Iltani with Amat-Tashmit watched with a kind of fascination this tower of seven levels, one above the other. It was the “mountain of the god.” Within that topmost room stood the great figure of the god, overlaid with gold, and all around were ranged the most precious votive figures, figures given by kings and by the queens of kings. And in the room was the bed of the god, hung with gold, the bed of Marduk, god of gods, whom to serve was honour and felicity, whom to represent was honour and felicity, the bed of Marduk and the goddess Sarpanit, his spouse.

Each day the novices saw borne around the tower and upward the votary whose name was set against that day in the year of Marduk. She was borne in procession, with music and song. The two watched her and that sister throng mount from stage to stage. Arrived upon the seventh the company circled three times the mountain-top. Then the bride of Marduk went alone into the freshly swept and garlanded Marduk-room. The two watching from the court of the fig tree might see the company part from her it had brought, reabsorb into itself the votary whose place she took, whose day this year was passed, and again with music descend the spiral way. The day went. Iltani and Amat-Tashmit, working with stylus and clay, gave not much thought to the tower and the votary who praised Marduk alone in the chamber where was reared the great gold-covered image.

But when the rays of the sun were slant they stepped from their own small room into the court of the fig tree, for they heard trumpets and knew that the priest who that night would represent the god now went to the mountain-top. Small figures in the distance, they saw him and the band that bore him thither. The strong chanting of the priests came to them, the light glinted upon the lifted, waved, gilded, many-shaped symbols and insignia of Marduk. They watched this company also from stage to stage, to the tower height, watched the company part there from the human Marduk, watched it descend in the red sunset light.... Up there the votary was no longer alone. Up there were Marduk and Sarpanit.

The days passed, the weeks and the months. The temple, or her corner of the temple, grew home-like to Iltani. Around her were much folk and manifold business. She laboured with others, rested and played, ate and drank and slept in a field of crowded bloom, of a thousand bees that gathered honey. All was under rule, all that was done was done ritually, arrows drawn to hit the sun. But many had forgotten the aim of the arrows. The marked rhythm pleased Iltani. Her body seemed to move with it, and that within her body, the worker that had spun the body from itself....

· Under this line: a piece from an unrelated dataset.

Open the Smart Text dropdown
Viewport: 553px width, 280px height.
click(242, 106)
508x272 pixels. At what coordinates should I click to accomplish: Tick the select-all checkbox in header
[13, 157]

Amat-Tashmit had been given by her parents to the god some months before the coming of Iltani. Now Amat-Tashmit was shown her name written against such a day “for the holy room in the lofty house of Marduk.” Even the seeing of her name written made a gala day for the votary concerned. That day she was excused from work, she was served first at meal time, she was given a wreath of flowers. The next day she went to a range of rooms across the great court of the well and the trees. There, for so many days, would be training, instruction, purification, lasting until the day they adorned her and bore her with timbrel and song to the door of Marduk. As, every day, through the year of Marduk there wound the procession to the “mountain of the god,” so, every day, there moved through the courts of the votaries a woman crowned with flowers.... Iltani watched with a thrill Amat-Tashmit set the flower wreath upon her head.

The next day Amat-Tashmit was gone across the court of the well. Iltani, alone, copied accounts in the small room behind the great tree.